Truffles on the BBC

Aunty’s been showing a bit of interest in truffles recently. Aunty BBC, that is. I don’t quite know how they got hold of the idea, but the Charlie Crocker Show on BBC Radio Kent decided they wanted to talk to someone about truffles in New Zealand, and they picked on me. Charlie invited me on to her sofa (virtual, in this case) on Monday evening, Kent time – 7-15am, sunrise in NZ, and we chatted merrily for half an hour. You can listen to the show on the web, at least for a week. It’s a fair while since I’ve been on the BBC. Back in the early 80s, when I was being a video guru, I used to claim that the only BBC station I’d never been on was Radio Three (the classical music station).

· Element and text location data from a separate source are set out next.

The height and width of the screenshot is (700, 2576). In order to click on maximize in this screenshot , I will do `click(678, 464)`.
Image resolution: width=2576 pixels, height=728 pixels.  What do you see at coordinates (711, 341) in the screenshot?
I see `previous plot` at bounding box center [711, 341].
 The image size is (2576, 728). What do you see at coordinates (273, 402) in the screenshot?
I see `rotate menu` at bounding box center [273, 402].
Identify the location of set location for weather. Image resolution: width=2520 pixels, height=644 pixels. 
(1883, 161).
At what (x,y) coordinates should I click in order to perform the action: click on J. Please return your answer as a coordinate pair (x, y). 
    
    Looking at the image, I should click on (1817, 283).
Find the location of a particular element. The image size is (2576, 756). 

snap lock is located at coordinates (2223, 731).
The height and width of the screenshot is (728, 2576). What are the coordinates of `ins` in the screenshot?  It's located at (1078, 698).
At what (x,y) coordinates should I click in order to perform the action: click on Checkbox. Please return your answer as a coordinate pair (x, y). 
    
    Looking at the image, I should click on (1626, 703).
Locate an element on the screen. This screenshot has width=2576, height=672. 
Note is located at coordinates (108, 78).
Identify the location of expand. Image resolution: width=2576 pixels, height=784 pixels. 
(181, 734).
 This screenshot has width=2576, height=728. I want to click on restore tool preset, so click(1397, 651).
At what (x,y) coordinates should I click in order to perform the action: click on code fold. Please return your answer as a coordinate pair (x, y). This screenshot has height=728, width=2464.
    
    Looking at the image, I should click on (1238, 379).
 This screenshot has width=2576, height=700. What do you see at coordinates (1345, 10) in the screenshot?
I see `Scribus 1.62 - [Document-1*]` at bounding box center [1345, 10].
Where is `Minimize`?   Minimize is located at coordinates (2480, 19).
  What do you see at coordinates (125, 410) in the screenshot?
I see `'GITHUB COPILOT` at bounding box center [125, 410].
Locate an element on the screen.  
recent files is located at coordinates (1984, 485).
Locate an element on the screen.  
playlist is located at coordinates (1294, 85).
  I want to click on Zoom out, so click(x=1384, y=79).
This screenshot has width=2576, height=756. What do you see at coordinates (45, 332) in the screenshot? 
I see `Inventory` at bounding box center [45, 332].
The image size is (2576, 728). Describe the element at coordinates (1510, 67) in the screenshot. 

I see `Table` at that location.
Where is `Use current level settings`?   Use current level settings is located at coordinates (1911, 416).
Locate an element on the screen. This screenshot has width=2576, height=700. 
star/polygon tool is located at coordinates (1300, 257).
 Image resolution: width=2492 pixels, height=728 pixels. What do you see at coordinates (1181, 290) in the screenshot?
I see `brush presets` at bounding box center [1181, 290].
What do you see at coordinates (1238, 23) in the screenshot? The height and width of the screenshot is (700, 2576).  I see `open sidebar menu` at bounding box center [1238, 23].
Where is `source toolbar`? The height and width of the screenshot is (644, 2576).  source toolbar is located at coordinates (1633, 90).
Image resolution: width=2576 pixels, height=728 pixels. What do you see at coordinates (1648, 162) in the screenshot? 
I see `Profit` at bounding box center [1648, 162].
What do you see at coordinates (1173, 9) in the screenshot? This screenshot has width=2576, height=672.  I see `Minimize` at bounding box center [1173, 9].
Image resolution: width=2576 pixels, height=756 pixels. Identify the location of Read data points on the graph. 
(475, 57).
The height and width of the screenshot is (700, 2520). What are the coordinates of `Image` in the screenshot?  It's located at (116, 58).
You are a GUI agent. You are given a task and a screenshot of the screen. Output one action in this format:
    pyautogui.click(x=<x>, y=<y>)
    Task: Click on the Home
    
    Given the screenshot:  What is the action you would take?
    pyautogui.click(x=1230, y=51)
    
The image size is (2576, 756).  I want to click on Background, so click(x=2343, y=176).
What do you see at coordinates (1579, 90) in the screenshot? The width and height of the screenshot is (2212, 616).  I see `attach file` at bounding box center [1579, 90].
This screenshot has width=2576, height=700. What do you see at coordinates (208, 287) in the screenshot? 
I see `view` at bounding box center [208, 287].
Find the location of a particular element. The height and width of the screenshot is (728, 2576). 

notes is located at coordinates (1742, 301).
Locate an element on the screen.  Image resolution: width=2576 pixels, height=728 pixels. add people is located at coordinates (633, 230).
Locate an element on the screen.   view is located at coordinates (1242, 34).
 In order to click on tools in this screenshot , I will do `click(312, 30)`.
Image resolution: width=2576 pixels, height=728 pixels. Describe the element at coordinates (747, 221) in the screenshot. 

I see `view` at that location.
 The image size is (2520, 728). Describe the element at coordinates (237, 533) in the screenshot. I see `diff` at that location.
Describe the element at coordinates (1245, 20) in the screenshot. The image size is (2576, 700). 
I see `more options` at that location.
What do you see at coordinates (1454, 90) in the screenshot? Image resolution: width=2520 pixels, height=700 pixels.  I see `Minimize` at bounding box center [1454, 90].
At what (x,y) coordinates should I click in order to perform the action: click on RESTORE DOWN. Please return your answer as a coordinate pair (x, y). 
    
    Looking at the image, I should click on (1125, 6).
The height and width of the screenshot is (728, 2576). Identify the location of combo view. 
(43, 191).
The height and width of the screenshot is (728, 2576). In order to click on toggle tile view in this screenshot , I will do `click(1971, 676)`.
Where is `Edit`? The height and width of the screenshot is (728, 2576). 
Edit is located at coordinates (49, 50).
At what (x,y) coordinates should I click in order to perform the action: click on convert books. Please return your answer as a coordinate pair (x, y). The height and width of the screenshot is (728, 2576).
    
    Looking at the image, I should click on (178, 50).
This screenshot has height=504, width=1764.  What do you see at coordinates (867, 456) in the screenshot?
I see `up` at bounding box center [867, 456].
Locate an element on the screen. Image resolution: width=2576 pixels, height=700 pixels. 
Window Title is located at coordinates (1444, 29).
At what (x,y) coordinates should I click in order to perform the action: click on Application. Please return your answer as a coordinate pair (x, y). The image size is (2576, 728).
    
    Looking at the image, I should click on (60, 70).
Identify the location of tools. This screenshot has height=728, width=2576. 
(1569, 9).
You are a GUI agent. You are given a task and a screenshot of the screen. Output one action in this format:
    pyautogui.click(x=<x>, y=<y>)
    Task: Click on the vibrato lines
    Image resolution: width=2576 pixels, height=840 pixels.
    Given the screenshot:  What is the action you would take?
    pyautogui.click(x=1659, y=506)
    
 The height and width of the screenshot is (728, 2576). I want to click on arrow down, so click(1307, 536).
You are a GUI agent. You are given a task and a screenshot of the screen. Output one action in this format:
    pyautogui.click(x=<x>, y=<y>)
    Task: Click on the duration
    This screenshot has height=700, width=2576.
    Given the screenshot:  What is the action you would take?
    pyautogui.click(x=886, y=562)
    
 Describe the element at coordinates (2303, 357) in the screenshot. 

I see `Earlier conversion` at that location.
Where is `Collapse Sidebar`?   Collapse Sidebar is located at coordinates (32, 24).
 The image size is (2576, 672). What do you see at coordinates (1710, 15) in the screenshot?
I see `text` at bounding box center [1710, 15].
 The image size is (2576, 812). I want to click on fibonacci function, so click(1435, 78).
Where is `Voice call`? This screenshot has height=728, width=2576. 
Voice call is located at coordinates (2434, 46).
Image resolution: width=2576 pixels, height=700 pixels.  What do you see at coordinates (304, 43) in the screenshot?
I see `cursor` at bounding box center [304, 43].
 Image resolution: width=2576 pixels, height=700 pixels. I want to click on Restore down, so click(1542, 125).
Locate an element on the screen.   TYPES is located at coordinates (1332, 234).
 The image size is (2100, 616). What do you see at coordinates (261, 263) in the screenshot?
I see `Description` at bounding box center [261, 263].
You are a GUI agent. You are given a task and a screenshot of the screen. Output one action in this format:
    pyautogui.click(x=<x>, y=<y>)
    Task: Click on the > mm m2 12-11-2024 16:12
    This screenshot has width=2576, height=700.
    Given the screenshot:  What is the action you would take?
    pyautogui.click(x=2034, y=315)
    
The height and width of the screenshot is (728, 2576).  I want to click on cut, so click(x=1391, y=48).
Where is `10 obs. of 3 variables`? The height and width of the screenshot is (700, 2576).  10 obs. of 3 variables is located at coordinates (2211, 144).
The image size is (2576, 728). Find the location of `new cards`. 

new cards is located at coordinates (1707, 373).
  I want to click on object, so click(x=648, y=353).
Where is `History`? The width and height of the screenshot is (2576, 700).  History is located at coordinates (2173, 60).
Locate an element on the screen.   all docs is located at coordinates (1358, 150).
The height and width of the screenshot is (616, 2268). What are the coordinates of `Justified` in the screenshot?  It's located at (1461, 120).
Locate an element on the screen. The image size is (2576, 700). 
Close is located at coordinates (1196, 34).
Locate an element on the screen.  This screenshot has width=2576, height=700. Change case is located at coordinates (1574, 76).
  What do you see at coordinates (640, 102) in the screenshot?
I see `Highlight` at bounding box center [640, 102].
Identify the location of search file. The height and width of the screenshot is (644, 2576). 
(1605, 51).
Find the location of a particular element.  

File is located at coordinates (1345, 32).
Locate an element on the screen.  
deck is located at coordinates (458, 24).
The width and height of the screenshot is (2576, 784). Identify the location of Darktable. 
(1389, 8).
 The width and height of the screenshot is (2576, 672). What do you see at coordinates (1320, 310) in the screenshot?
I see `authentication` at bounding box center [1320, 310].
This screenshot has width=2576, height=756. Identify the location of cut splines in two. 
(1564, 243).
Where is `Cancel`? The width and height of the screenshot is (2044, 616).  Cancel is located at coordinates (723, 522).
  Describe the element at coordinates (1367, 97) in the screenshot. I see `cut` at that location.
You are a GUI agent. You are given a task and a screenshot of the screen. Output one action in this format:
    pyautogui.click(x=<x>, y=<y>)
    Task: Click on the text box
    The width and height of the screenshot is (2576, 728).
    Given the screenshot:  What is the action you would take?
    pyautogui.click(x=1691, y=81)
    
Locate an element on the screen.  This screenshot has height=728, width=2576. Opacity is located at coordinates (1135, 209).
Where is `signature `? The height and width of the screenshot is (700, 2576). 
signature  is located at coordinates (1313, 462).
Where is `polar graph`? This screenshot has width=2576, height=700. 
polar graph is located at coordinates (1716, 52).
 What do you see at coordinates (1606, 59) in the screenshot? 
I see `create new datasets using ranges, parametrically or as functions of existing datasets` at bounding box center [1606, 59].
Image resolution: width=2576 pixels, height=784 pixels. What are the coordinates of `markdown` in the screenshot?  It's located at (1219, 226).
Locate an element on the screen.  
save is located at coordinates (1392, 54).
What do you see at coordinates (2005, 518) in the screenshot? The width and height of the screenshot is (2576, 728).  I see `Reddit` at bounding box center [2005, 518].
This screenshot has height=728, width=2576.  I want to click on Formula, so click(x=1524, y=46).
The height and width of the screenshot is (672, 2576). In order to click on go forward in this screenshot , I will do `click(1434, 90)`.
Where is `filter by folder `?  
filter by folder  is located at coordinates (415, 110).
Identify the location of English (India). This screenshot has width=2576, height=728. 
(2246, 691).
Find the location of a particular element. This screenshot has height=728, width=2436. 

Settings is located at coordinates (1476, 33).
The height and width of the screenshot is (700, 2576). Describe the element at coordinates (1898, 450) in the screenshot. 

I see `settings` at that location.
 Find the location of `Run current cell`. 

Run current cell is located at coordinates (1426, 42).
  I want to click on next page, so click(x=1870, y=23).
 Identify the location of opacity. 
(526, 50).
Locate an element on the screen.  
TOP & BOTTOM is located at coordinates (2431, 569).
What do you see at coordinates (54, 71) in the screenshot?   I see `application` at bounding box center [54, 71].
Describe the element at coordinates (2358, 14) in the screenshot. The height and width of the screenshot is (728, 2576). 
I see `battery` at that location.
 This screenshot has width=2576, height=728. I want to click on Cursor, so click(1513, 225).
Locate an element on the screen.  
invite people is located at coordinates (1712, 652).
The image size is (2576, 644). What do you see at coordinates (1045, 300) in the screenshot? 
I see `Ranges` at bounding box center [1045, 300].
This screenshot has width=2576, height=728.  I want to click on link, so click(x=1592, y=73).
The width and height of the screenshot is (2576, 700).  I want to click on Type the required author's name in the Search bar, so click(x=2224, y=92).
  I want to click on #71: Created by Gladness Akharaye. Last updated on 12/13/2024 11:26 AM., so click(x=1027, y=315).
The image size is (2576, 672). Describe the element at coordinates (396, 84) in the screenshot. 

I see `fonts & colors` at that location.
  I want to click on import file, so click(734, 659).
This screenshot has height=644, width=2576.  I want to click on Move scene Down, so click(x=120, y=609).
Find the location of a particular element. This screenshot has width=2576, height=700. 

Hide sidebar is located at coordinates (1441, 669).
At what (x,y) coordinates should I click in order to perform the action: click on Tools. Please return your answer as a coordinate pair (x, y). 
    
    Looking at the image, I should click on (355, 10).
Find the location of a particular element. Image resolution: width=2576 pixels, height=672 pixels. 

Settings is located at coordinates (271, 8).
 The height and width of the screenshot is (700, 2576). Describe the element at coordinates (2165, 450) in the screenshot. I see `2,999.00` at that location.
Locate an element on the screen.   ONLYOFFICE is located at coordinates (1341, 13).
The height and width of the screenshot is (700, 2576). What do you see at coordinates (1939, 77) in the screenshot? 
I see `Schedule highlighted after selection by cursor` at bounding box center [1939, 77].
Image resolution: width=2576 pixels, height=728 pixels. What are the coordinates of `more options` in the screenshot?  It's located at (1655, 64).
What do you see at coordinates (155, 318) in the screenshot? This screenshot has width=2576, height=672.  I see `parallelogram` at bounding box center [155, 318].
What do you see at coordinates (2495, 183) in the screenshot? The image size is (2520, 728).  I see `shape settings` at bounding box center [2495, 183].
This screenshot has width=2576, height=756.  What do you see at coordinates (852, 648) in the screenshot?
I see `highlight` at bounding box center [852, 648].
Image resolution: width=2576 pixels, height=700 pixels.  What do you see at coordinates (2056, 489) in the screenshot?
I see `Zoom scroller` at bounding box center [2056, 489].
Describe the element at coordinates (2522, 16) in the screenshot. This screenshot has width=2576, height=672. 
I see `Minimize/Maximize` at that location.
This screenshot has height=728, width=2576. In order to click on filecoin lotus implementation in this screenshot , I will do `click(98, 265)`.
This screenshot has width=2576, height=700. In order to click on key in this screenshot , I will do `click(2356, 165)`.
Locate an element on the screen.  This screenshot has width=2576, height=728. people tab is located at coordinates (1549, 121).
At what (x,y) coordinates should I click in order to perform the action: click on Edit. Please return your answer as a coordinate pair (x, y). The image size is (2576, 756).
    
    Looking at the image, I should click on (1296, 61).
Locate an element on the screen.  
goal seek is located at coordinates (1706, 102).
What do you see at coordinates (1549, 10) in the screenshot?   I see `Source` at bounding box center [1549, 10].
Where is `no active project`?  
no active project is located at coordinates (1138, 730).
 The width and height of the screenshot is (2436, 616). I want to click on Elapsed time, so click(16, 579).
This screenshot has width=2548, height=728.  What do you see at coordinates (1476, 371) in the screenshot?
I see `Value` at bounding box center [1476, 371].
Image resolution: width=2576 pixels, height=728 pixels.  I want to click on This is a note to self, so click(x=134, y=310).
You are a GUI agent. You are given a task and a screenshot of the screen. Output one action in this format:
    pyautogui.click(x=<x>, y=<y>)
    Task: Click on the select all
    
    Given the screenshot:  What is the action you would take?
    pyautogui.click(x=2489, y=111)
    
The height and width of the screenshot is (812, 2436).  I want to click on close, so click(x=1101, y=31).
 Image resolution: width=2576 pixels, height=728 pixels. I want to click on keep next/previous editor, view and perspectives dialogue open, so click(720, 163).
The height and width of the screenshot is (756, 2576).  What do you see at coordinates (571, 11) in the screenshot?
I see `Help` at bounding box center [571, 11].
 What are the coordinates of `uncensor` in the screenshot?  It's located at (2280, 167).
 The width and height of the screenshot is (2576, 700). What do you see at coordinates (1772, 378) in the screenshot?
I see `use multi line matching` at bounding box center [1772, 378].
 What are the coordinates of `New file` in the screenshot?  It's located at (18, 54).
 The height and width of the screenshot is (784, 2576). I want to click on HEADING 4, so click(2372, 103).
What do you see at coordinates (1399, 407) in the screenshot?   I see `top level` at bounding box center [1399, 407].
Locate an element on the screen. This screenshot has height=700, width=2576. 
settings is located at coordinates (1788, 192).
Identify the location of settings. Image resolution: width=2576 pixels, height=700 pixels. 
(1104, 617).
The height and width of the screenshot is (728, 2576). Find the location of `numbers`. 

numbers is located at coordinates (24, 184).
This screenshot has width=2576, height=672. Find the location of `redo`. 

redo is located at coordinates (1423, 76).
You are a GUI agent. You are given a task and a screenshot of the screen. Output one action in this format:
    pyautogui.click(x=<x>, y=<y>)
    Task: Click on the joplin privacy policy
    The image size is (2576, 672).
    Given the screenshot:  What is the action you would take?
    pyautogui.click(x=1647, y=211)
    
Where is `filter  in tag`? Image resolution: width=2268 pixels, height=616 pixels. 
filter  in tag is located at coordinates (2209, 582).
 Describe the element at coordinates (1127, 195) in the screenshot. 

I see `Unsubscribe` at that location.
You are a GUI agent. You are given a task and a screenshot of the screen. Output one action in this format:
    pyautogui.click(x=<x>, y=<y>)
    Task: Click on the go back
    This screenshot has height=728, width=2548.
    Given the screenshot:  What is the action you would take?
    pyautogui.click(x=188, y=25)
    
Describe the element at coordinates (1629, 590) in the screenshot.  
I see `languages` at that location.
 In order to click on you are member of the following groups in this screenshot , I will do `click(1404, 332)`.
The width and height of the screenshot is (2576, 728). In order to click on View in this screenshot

Meanwhile, over on Radio Four, their correspondent has been truffling his way round Bill & Pat de Corsie’s truffiere south of Sydney, where 500 five year-old trees have produced six kilos of truffles this winter. On the way they’ve encountered one or two uniquely Aussie problems…

“The bloody wombats were getting in over the fence,” Bill tells me. “We had no idea they could climb.” Installing an electric wire has solved that problem, but it is still no deterrent to the local kangaroos, which simply hop over.

You can probably ferret around on the BBC and find the audio. From Our Own Correspondent was broadcast on Saturday 26 August, 2006 at 1130 BST on BBC Radio 4.